A maturidade faz bem e não deixa o disco desandar. Ponderada, ela começa leve nas primeiras “Amerigo” e “April Fool” e ganha seu contorno punk imediatamente em “Fuji-san”. Essa última, um tributo às vítimas do terremoto que atingiu o Japão, precede o poema musicado dedicado a Amy Winehouse em “This Is The Girl”. De cara, duas referências nítidas, em que uma vai muito bem (“Fuji-san”) e outra cambaleia (“This Is The Girl”). Uma prova de como o jogo de signos no álbum prevalece sobre qualquer inventividade sonora. E é este embate o que empata o jogo.

“Banga” é a versão soft-rock do punk. Junto ao fato de ter uma poeta como líder, paira um spoken-word velado no modo de cantar as músicas. Uma medida boa, que varia e não deixa o clima sacal, mas essencialmente é uma formação assaz defensiva. As faixas se põem numa circunferência para preservar uma unidade. Seus pontos altos soam como elementos de coesão e os vacilos passam como um filler nos seriados. Sem asco que faça o ouvinte pular uma música ou desistir da audição, “Banga” é um álbum bem feito que carece de função na benfeitoria.

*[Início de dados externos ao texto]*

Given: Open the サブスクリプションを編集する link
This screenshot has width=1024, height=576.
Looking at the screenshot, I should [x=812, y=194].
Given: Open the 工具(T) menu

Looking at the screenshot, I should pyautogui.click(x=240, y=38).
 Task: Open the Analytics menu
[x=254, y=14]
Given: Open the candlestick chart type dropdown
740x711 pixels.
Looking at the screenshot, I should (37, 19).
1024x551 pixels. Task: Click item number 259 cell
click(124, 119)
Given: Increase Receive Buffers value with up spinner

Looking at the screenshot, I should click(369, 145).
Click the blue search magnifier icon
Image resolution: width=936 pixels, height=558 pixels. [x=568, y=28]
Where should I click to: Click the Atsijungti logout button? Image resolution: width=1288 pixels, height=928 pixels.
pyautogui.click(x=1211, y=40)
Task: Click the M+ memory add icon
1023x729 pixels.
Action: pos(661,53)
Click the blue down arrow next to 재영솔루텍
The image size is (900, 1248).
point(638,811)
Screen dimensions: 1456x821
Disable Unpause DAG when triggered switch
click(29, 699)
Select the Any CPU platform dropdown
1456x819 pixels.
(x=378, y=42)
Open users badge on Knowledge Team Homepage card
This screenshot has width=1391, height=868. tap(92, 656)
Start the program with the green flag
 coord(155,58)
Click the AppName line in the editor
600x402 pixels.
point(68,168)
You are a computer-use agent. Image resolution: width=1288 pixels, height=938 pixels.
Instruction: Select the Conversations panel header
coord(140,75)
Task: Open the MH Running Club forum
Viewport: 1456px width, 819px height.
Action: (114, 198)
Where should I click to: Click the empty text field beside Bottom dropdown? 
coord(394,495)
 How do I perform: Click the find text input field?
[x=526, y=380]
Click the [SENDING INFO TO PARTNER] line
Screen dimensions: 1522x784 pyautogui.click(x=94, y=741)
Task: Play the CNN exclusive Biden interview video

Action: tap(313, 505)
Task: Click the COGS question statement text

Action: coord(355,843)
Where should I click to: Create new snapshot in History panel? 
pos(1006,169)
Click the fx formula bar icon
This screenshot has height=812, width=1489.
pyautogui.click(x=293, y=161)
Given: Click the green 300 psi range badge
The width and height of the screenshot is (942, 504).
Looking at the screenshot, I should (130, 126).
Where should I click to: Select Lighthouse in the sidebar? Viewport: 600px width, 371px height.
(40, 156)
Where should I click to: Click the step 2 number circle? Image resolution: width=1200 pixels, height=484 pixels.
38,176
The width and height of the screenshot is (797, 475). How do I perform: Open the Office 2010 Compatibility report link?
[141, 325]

A faixa título cria um contraponto de peso maior. Curta e rápida, Patti canta rouca, uivo de lobos nos fundos, e grita indignada no refrão. Não dura quatro minutos, uma economia mínima de visceralidade. Não se anseia aqui um surto headbanger, e incomoda a sensação de a música estar fatiada para não “vingar”. O estilo é presente com classe, o que está ausente é uma vontade de recriar os temas.

O maior charme deste disco está na última faixa. O cover de Neil Young com “After the Gold Rush” é uma pérola. O diálogo de referências com seus signos autorais (“ideias”, que seja) atinge a plenitude. Calma, ela canta basicamente sobre uma base de piano e dois acordes de violão. Como quem conta uma história às crianças, faz uma narrativa lenta e as convida para falar no final. O coro infantil entra antes do fade-out que finda o álbum com uma despedida sensível.

Fiel a seu estilo, Patti Smith lança “Banga” como mais um alicerce em boa discografia. Um jogo de canções que funcionam muito bem como repertório. embora falte um pouco de pujança para provocar catarse.

  • ffiggie

    Falou, falou, falou e não disse nada, amigo. Um pouco de descontração faria bem ao seu texto, inclusive. Não dá pra resenhar disco na vibe “dissertação”, especialmente quando o tema é Patti Smith.